How Web Services Function
The SAP NW Application Server supports the providing and consuming of Web Services. It does this using Web Services standards: XML, SOAP, the Web Service Definition Language (WSDL), and Universal Description, Discovery, and Integration (UDDI).
SOAP is a general format for XML messages. Different transport protocols can be included in this format. Using WSDL, you describe the actual interface of your Web service, which consists of method names and input and output messages. At runtime, the message are packed using SOAP and transferred in this form.
UDDI is a type of address service for Web Services. There you will find published the basic data you need to call a Web service. As a Web service provider, you can publish your services there.

If you wish to provide a certain function written in ABAP as a Web service, you can wrap this using a Web service. This is the so-called inside-out approach. With it, you can make an existing standard interface (for example, a function module) accessible as a Web service using tools and wizards.
If you wish to call a Web service from within an ABAP program, you can also have a proxy class created using the tools on the basis of the WSDL description of the respective Web service. It is of no significance how the Web service was implemented on the server side. The client proxy takes care of the technical aspects – such as creating a SOAP message, the transport layer, or security settings. It encapsulates the communication therefore. The developer of the client application can thus concentrate on the creation of business functions.

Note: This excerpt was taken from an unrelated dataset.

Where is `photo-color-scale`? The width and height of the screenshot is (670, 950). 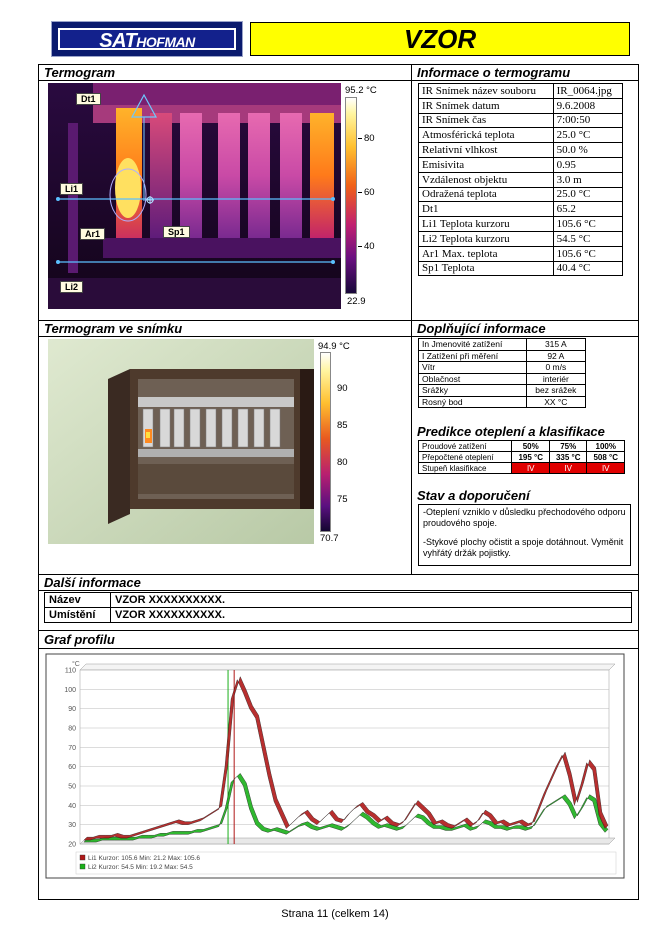
photo-color-scale is located at coordinates (326, 442).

Here you can provide one and the same function in different Web services. Web services provide an implementation abstraction. This means that. for a Web service, you fill certain input parameters of a function with default values and, in another Web service, provide the same function with all its parameters. For example, the customer of a Web shop for a textile manufacturer does not wish to be bothered with internal posting details for his or her order. In such a case, the Web service solution would be to fill certain parameters – for example, the company code – with default values already on the Web service provider side, and to provide the Web service client only with parameters that he or she can actually specify. A department store, on the other hand, would like to provide its order with the same manufacturer with a wider range of business posting data. The Web service with all input values for the function behind it has been designed for this purpose.